Tree tree = new Tree(outputDoc);
Node docNode = tree.DocumentNode;
Node figureNode = new Node("Figure", outputDoc, outPage);
figureNode.AlternateText = "PdfTools AG Logo";
docNode.Children.Add(figureNode);

// From here on, all painted graphics will be contained within that node
gen.TagAs(figureNode);

// Load an image
Image image;
using (Stream inImage = new FileStream(imagePath, FileMode.Open, FileAccess.Read))
{
image = Image.Create(outputDoc, inImage);
}

// Paint the image onto the page
double x = MARGIN;
double width = ToPoints(2.0, "cm");
double height = width * image.Size.Height / image.Size.Width; // preserve aspect ratio
Rectangle rect = new Rectangle
{
Left = x, // left
Bottom = topY - height, // bottom (Rectangle coordinates: bottom is lower than top)
Right = x + width, // right
Top = topY // top
};
gen.PaintImage(image, rect);

gen.StopTagging();

// Return bottom coordinate
return topY - height;
}

When writing alternative text, follow these best practices:

  • Be descriptive but concise
  • Convey the purpose of the image, not just its appearance
  • Don’t start with “Image of…” or “Picture of…”
  • For complex diagrams, consider providing a longer description elsewhere

3. Setting accessibility metadata

The SDK automatically sets the Tagged flag when you create a PDF’s logical structure. However, you must explicitly set the PDF/UA flag when you’re confident your document meets all accessibility requirements:

// Set document metadata
outDoc.Metadata.Title = "Accessible Document Example";
outDoc.Metadata.Author = "Your Organization";

// Set language for the entire document
outDoc.Language = "en-US";

// Only set PDF/UA flag after ensuring full accessibility compliance
// This requires human verification beyond technical implementation
// outDoc.SetPdfUaConformant(); // Uncomment only after full review
PDF/UA compliance

Setting the PDF/UA flag indicates that your document fully complies with the PDF/UA standard.

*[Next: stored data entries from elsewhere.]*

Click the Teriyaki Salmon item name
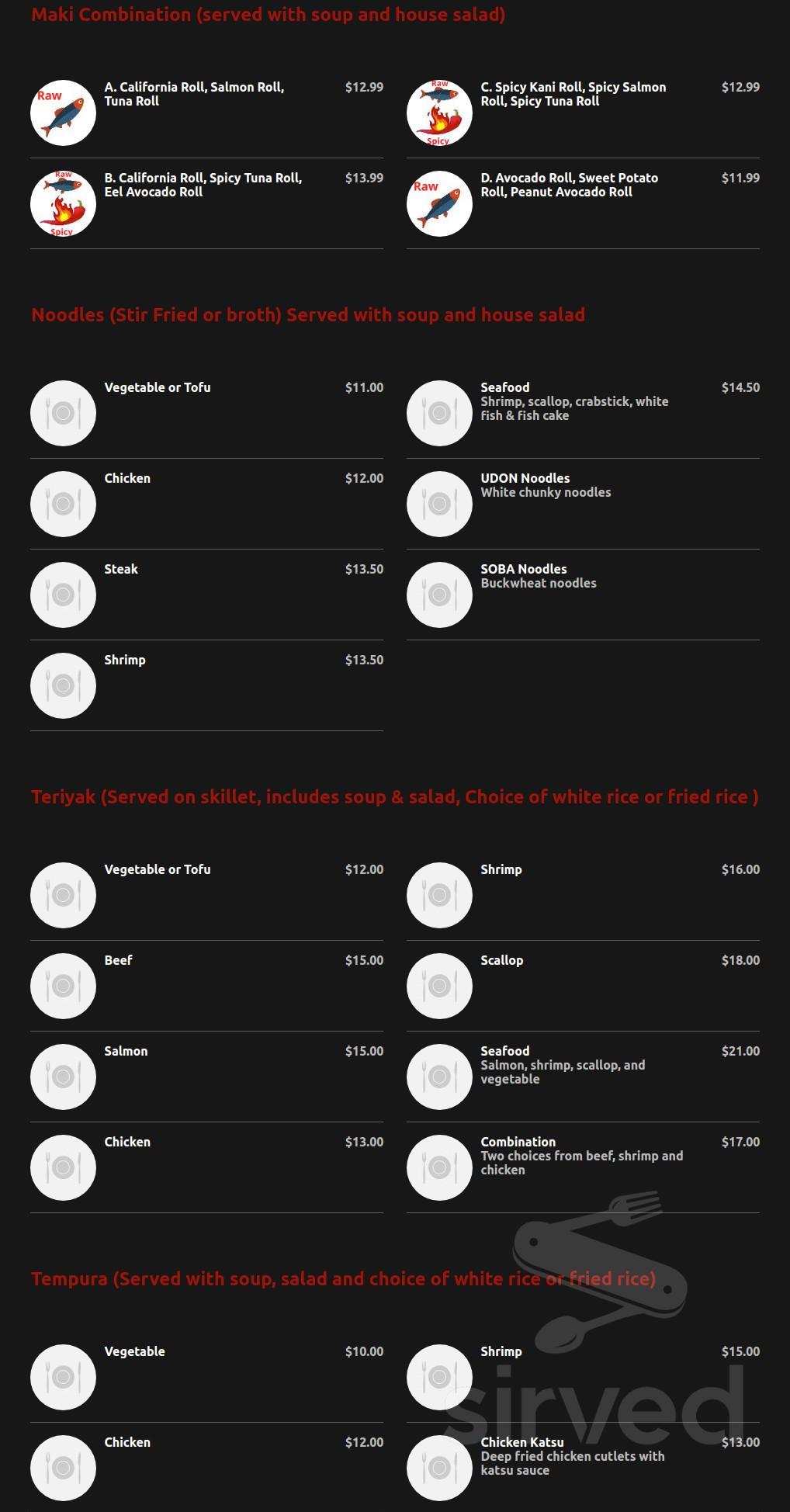The width and height of the screenshot is (790, 1512). tap(126, 1051)
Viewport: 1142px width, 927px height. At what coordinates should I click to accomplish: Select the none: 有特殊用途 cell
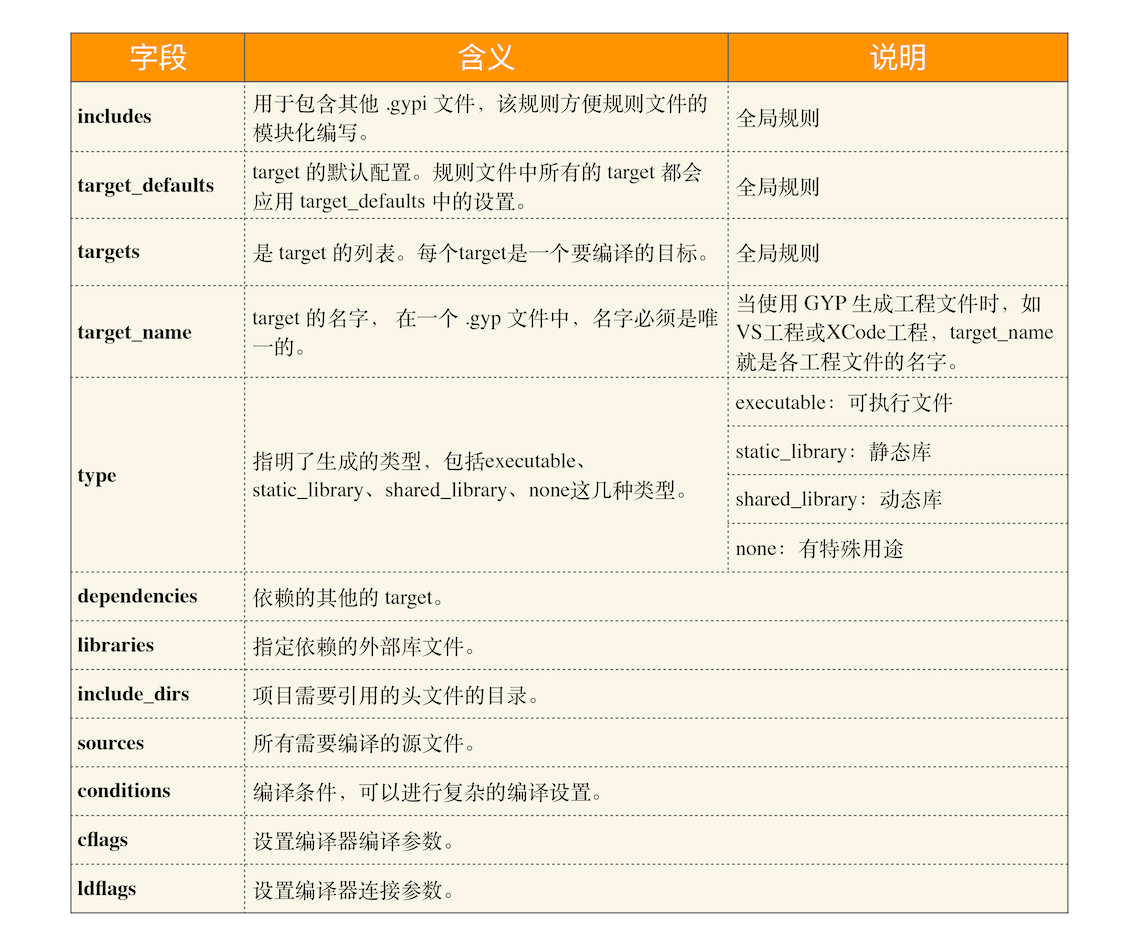click(819, 549)
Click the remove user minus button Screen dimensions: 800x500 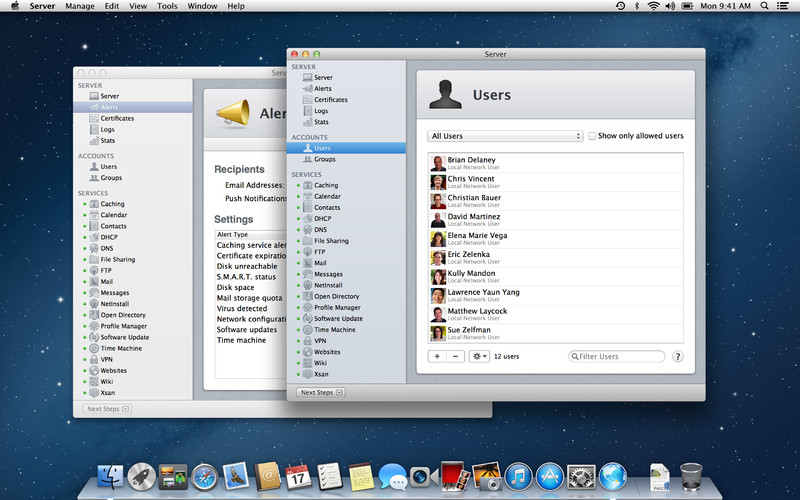coord(454,356)
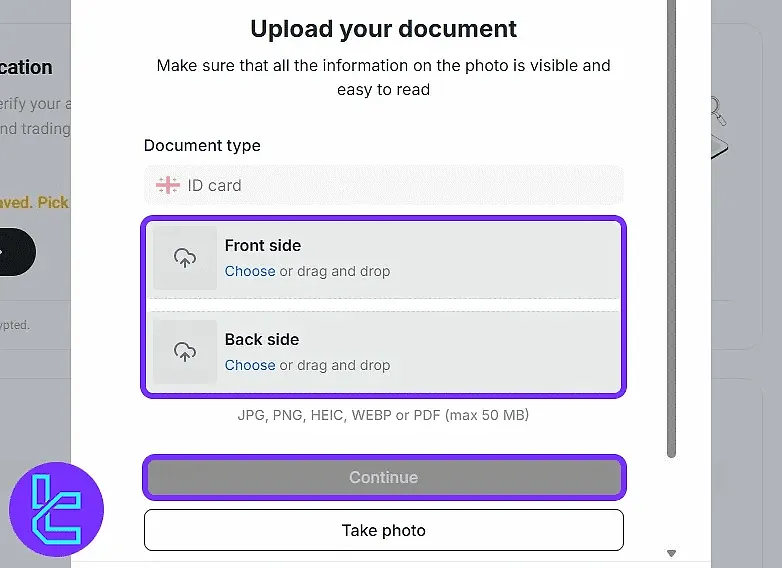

This goes beyond technical structure and includes:

  • Proper color contrast ratios
  • Meaningful reading order
  • Appropriate use of headings
  • Complete alternative descriptions
  • Correct language specifications

Always perform human review before claiming PDF/UA compliance.

Full example

Download the full example to see all the pieces working together.

Next steps

After creating accessible PDFs:

  • Validate accessibility: Use PDF accessibility checkers to verify your implementation
  • Test with assistive technology: Try your PDFs with screen readers like NVDA or JAWS
  • Learn about remediation: See our guide on adding structure to existing PDFs
  • Explore structure reading: Learn how to read and analyze logical structure
info

Remember: Creating truly accessible PDFs requires both technical implementation and human understanding. While our SDK provides the tools, achieving genuine accessibility requires thoughtful consideration of how people will use your documents.